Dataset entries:
▬▬▬▬▬▬
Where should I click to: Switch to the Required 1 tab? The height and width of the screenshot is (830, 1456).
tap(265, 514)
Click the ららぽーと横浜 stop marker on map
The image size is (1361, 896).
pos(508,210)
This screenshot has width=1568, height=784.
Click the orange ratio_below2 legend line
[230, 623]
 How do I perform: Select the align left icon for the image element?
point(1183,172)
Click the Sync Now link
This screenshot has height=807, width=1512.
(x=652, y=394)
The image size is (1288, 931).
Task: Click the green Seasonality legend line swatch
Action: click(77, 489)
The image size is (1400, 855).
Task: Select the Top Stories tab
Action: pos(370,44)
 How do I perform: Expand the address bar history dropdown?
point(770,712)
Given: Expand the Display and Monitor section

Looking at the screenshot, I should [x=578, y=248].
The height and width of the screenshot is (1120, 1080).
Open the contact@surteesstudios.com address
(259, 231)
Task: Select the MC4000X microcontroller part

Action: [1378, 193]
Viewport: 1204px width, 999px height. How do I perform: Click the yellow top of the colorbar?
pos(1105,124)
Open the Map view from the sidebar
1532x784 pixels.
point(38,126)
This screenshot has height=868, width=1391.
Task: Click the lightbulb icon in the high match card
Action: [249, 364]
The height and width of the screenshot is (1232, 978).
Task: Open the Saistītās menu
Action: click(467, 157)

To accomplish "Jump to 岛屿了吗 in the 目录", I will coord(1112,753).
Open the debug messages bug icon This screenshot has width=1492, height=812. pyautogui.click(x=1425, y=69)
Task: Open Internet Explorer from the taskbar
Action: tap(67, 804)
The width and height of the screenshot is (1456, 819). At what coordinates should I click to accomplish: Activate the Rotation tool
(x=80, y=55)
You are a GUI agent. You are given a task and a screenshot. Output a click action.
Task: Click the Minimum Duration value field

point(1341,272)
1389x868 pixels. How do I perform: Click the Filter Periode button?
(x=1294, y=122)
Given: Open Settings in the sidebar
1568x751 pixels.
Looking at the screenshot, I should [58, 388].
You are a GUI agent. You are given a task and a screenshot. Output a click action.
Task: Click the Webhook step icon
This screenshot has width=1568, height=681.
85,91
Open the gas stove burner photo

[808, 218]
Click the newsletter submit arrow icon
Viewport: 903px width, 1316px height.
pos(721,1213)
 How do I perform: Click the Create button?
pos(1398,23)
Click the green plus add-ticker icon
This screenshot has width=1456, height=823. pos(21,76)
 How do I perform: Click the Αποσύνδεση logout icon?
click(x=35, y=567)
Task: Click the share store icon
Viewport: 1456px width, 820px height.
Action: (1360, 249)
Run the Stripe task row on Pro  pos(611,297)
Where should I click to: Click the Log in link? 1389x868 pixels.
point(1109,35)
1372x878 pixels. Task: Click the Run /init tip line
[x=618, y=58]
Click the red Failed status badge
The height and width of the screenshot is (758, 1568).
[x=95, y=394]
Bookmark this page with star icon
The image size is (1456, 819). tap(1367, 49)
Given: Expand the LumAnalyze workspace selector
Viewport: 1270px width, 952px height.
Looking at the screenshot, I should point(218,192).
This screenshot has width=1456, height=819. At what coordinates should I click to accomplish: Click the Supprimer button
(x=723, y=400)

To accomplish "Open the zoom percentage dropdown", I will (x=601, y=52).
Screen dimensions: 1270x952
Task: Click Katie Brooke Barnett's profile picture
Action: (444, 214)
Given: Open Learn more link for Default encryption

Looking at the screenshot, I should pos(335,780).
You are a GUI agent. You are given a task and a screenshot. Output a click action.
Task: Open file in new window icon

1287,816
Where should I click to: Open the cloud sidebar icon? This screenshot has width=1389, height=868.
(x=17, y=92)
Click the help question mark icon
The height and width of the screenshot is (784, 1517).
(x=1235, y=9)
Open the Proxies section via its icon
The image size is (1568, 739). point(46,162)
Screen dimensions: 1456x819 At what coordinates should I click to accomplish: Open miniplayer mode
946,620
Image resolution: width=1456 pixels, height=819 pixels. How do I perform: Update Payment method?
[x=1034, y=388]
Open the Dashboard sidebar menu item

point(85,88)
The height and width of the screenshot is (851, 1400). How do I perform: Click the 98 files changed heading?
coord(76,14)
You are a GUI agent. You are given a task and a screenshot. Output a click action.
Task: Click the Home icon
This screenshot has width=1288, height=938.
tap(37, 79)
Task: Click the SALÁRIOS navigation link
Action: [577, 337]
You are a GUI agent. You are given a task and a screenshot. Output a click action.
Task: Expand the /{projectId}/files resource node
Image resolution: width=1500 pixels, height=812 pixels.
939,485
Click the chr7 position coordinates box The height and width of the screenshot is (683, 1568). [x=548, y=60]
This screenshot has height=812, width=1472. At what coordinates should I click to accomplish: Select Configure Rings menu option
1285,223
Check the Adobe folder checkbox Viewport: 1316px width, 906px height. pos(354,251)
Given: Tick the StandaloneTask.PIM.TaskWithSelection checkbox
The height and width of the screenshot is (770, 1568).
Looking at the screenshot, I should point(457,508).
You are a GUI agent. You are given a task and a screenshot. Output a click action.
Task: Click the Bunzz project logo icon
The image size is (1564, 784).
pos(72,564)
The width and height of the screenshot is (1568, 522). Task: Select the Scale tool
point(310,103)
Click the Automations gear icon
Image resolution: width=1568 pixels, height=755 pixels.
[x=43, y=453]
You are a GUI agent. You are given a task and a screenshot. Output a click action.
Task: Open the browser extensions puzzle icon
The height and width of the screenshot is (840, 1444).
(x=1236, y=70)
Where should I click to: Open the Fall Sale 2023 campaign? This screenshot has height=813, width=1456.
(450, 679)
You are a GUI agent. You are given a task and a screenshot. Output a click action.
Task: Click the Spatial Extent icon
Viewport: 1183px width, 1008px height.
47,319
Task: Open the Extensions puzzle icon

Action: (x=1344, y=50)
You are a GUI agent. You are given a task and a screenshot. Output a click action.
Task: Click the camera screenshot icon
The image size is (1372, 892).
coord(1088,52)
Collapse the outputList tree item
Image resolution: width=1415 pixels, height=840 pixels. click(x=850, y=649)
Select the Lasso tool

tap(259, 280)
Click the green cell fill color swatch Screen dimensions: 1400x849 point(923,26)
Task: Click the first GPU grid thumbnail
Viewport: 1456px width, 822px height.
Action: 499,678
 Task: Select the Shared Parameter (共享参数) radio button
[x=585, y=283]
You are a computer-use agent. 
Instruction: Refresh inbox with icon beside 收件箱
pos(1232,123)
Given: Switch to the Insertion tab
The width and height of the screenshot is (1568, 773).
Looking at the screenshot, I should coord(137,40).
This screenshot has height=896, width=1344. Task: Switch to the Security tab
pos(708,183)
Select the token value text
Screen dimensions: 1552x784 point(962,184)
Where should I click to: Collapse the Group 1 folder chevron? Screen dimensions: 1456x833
▬▬▬▬▬▬
» **What needs to be done**
An exact, complete copy of the records is the expected answer.

» **Task response**
Where should I click to: Switch to the Required 1 tab? The height and width of the screenshot is (830, 1456).
tap(265, 514)
Click the ららぽーと横浜 stop marker on map
The image size is (1361, 896).
pos(508,210)
This screenshot has width=1568, height=784.
Click the orange ratio_below2 legend line
[230, 623]
 How do I perform: Select the align left icon for the image element?
point(1183,172)
Click the Sync Now link
This screenshot has height=807, width=1512.
(x=652, y=394)
The image size is (1288, 931).
Task: Click the green Seasonality legend line swatch
Action: click(77, 489)
The image size is (1400, 855).
Task: Select the Top Stories tab
Action: pos(370,44)
 How do I perform: Expand the address bar history dropdown?
point(770,712)
Given: Expand the Display and Monitor section

Looking at the screenshot, I should [x=578, y=248].
The height and width of the screenshot is (1120, 1080).
Open the contact@surteesstudios.com address
(259, 231)
Task: Select the MC4000X microcontroller part

Action: [1378, 193]
Viewport: 1204px width, 999px height. How do I perform: Click the yellow top of the colorbar?
pos(1105,124)
Open the Map view from the sidebar
1532x784 pixels.
point(38,126)
This screenshot has height=868, width=1391.
Task: Click the lightbulb icon in the high match card
Action: [249, 364]
The height and width of the screenshot is (1232, 978).
Task: Open the Saistītās menu
Action: click(467, 157)

To accomplish "Jump to 岛屿了吗 in the 目录", I will coord(1112,753).
Open the debug messages bug icon This screenshot has width=1492, height=812. pyautogui.click(x=1425, y=69)
Task: Open Internet Explorer from the taskbar
Action: tap(67, 804)
The width and height of the screenshot is (1456, 819). At what coordinates should I click to accomplish: Activate the Rotation tool
(x=80, y=55)
You are a GUI agent. You are given a task and a screenshot. Output a click action.
Task: Click the Minimum Duration value field

point(1341,272)
1389x868 pixels. How do I perform: Click the Filter Periode button?
(x=1294, y=122)
Given: Open Settings in the sidebar
1568x751 pixels.
Looking at the screenshot, I should [58, 388].
You are a GUI agent. You are given a task and a screenshot. Output a click action.
Task: Click the Webhook step icon
This screenshot has width=1568, height=681.
85,91
Open the gas stove burner photo

[808, 218]
Click the newsletter submit arrow icon
Viewport: 903px width, 1316px height.
pos(721,1213)
 How do I perform: Click the Create button?
pos(1398,23)
Click the green plus add-ticker icon
This screenshot has width=1456, height=823. pos(21,76)
 How do I perform: Click the Αποσύνδεση logout icon?
click(x=35, y=567)
Task: Click the share store icon
Viewport: 1456px width, 820px height.
Action: (1360, 249)
Run the Stripe task row on Pro  pos(611,297)
Where should I click to: Click the Log in link? 1389x868 pixels.
point(1109,35)
1372x878 pixels. Task: Click the Run /init tip line
[x=618, y=58]
Click the red Failed status badge
The height and width of the screenshot is (758, 1568).
[x=95, y=394]
Bookmark this page with star icon
The image size is (1456, 819). tap(1367, 49)
Given: Expand the LumAnalyze workspace selector
Viewport: 1270px width, 952px height.
Looking at the screenshot, I should point(218,192).
This screenshot has width=1456, height=819. At what coordinates should I click to accomplish: Click the Supprimer button
(x=723, y=400)

To accomplish "Open the zoom percentage dropdown", I will (x=601, y=52).
Screen dimensions: 1270x952
Task: Click Katie Brooke Barnett's profile picture
Action: (444, 214)
Given: Open Learn more link for Default encryption

Looking at the screenshot, I should pos(335,780).
You are a GUI agent. You are given a task and a screenshot. Output a click action.
Task: Open file in new window icon

1287,816
Where should I click to: Open the cloud sidebar icon? This screenshot has width=1389, height=868.
(x=17, y=92)
Click the help question mark icon
The height and width of the screenshot is (784, 1517).
(x=1235, y=9)
Open the Proxies section via its icon
The image size is (1568, 739). point(46,162)
Screen dimensions: 1456x819 At what coordinates should I click to accomplish: Open miniplayer mode
946,620
Image resolution: width=1456 pixels, height=819 pixels. How do I perform: Update Payment method?
[x=1034, y=388]
Open the Dashboard sidebar menu item

point(85,88)
The height and width of the screenshot is (851, 1400). How do I perform: Click the 98 files changed heading?
coord(76,14)
You are a GUI agent. You are given a task and a screenshot. Output a click action.
Task: Click the Home icon
This screenshot has width=1288, height=938.
tap(37, 79)
Task: Click the SALÁRIOS navigation link
Action: [577, 337]
You are a GUI agent. You are given a task and a screenshot. Output a click action.
Task: Expand the /{projectId}/files resource node
Image resolution: width=1500 pixels, height=812 pixels.
939,485
Click the chr7 position coordinates box The height and width of the screenshot is (683, 1568). [x=548, y=60]
This screenshot has height=812, width=1472. At what coordinates should I click to accomplish: Select Configure Rings menu option
1285,223
Check the Adobe folder checkbox Viewport: 1316px width, 906px height. pos(354,251)
Given: Tick the StandaloneTask.PIM.TaskWithSelection checkbox
The height and width of the screenshot is (770, 1568).
Looking at the screenshot, I should point(457,508).
You are a GUI agent. You are given a task and a screenshot. Output a click action.
Task: Click the Bunzz project logo icon
The image size is (1564, 784).
pos(72,564)
The width and height of the screenshot is (1568, 522). Task: Select the Scale tool
point(310,103)
Click the Automations gear icon
Image resolution: width=1568 pixels, height=755 pixels.
[x=43, y=453]
You are a GUI agent. You are given a task and a screenshot. Output a click action.
Task: Open the browser extensions puzzle icon
The height and width of the screenshot is (840, 1444).
(x=1236, y=70)
Where should I click to: Open the Fall Sale 2023 campaign? This screenshot has height=813, width=1456.
(450, 679)
You are a GUI agent. You are given a task and a screenshot. Output a click action.
Task: Click the Spatial Extent icon
Viewport: 1183px width, 1008px height.
47,319
Task: Open the Extensions puzzle icon

Action: (x=1344, y=50)
You are a GUI agent. You are given a task and a screenshot. Output a click action.
Task: Click the camera screenshot icon
The image size is (1372, 892).
coord(1088,52)
Collapse the outputList tree item
Image resolution: width=1415 pixels, height=840 pixels. click(x=850, y=649)
Select the Lasso tool

tap(259, 280)
Click the green cell fill color swatch Screen dimensions: 1400x849 point(923,26)
Task: Click the first GPU grid thumbnail
Viewport: 1456px width, 822px height.
Action: 499,678
 Task: Select the Shared Parameter (共享参数) radio button
[x=585, y=283]
You are a computer-use agent. 
Instruction: Refresh inbox with icon beside 收件箱
pos(1232,123)
Given: Switch to the Insertion tab
The width and height of the screenshot is (1568, 773).
Looking at the screenshot, I should coord(137,40).
This screenshot has height=896, width=1344. Task: Switch to the Security tab
pos(708,183)
Select the token value text
Screen dimensions: 1552x784 point(962,184)
Where should I click to: Collapse the Group 1 folder chevron? Screen dimensions: 1456x833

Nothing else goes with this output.